Common Error No. 77


77. "We must subsidize our industries, to compete with foreigners who do the same to theirs."

We want industries that can compete on world markets. They can do that by matching the products of their rivals in both quality and price, and by learning to adapt quickly to changing market conditions and being able to spot emerging opportunities. When foreigners subsidize their industries they are making them depend on government aid rather than on their own qualities. Industries so supported become complacent, finding it easier to get government funds than to adapt to competitive markets.

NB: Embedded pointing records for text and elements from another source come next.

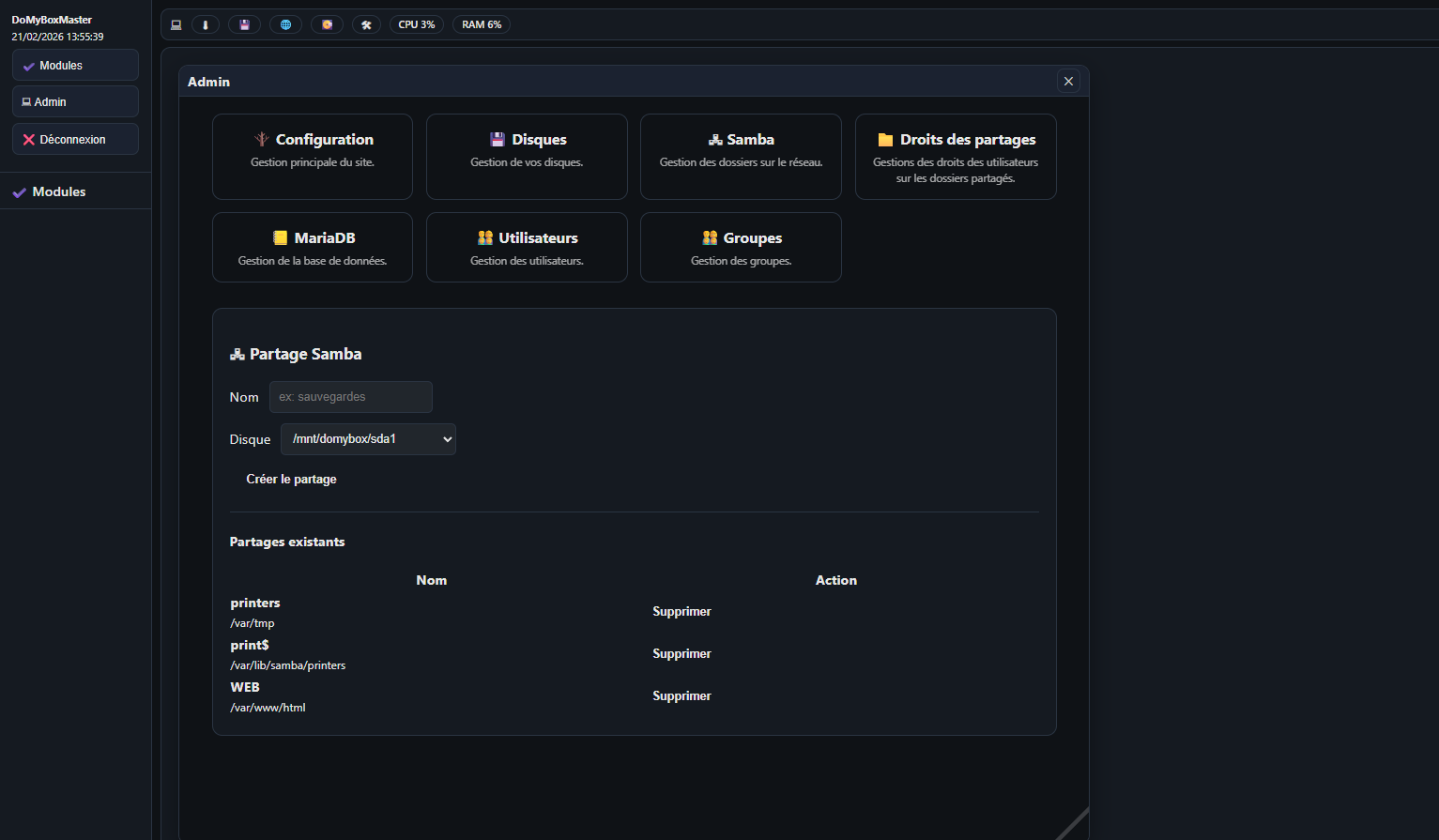Image resolution: width=1439 pixels, height=840 pixels.
Task: Click the thermometer icon in top bar
Action: [x=205, y=24]
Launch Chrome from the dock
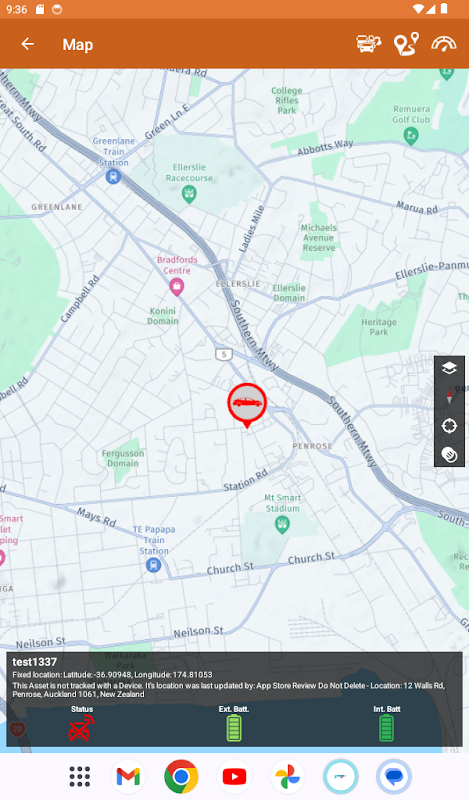The width and height of the screenshot is (469, 800). coord(181,777)
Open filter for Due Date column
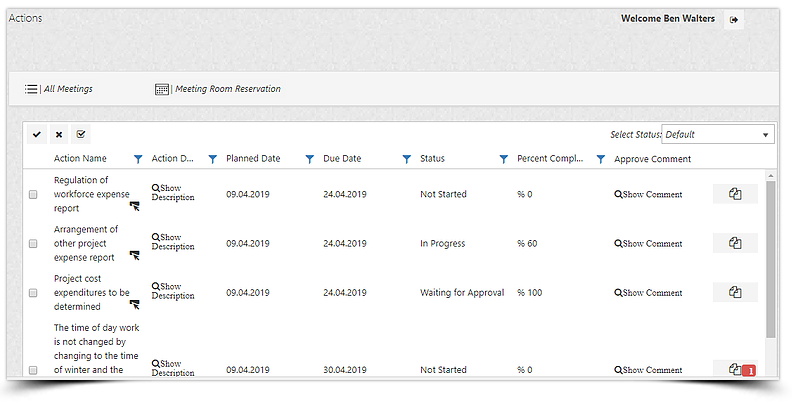 (406, 159)
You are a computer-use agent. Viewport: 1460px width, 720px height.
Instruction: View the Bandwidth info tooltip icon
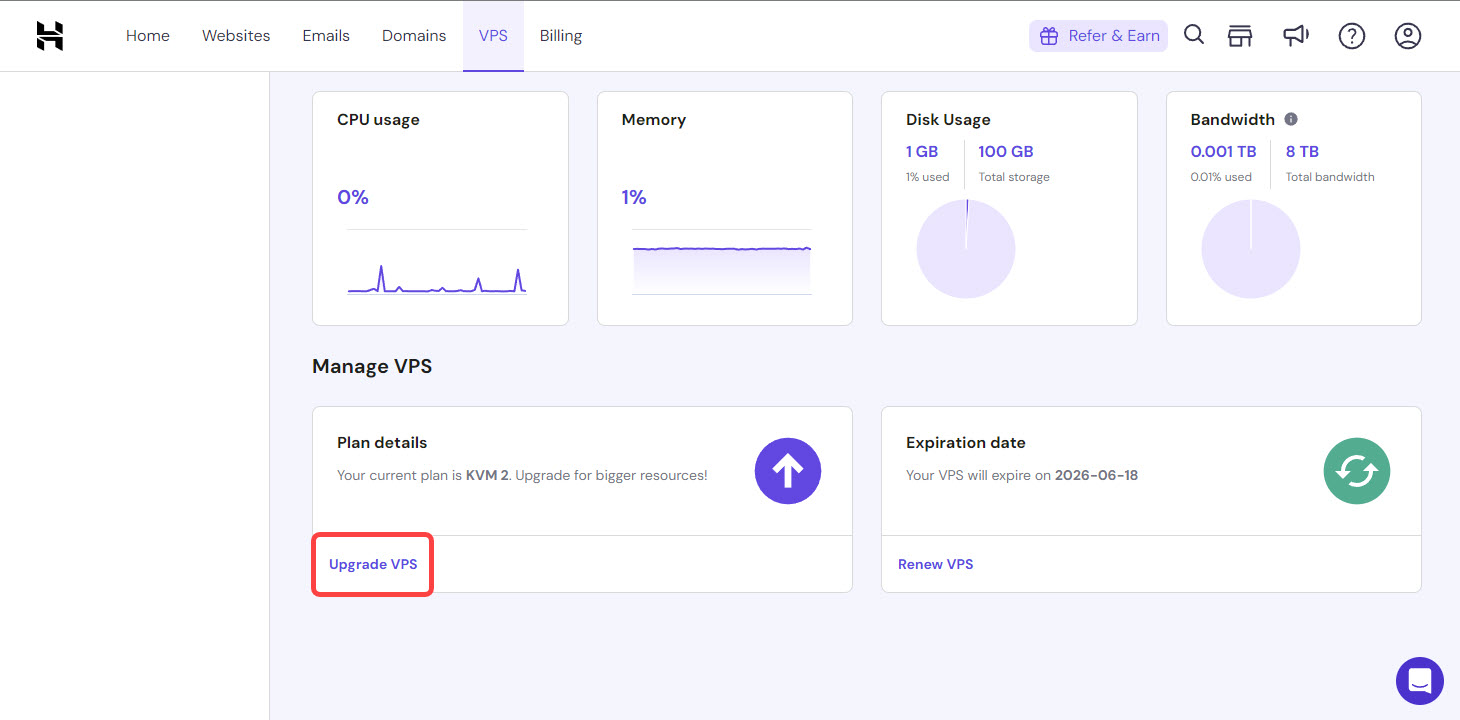(x=1291, y=118)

In an ideal world we would buy the subsidized goods from abroad, being grateful that foreign taxpayers were stupid enough to send us cheap goods. If they pay higher taxes it limits their own economy, and if they do it for our benefit we might be grateful for their largesse. The lower prices we paid would leave us more resources to spend on other things, which means richer.

In this less-than-ideal world, foreigners sometimes subsidize their exports in order to drive our domestic competition out of business. That domestic industry clamours for equivalent assistance to secure a level field, and we end up in a world where everyone is worse off.

Far better in the first instance to secure international agreements against this kind of predatory dumping. The World Trade Organization has gradually proved effective at ending this beggar-my-neighbour attitude which only holds back wealth creation and economic expansion. It requires countries which sign up to its great benefits to desist from the subsidies which bedevil trade.

When we suspect that subsidized goods are flooding into our markets, the correct response is to insist on compliance with WTO rules. The worst response is to subsidize our own producers in retaliation. This helps neither the taxpayers who have to support it, nor the businesses which then become dependent on continuing government support.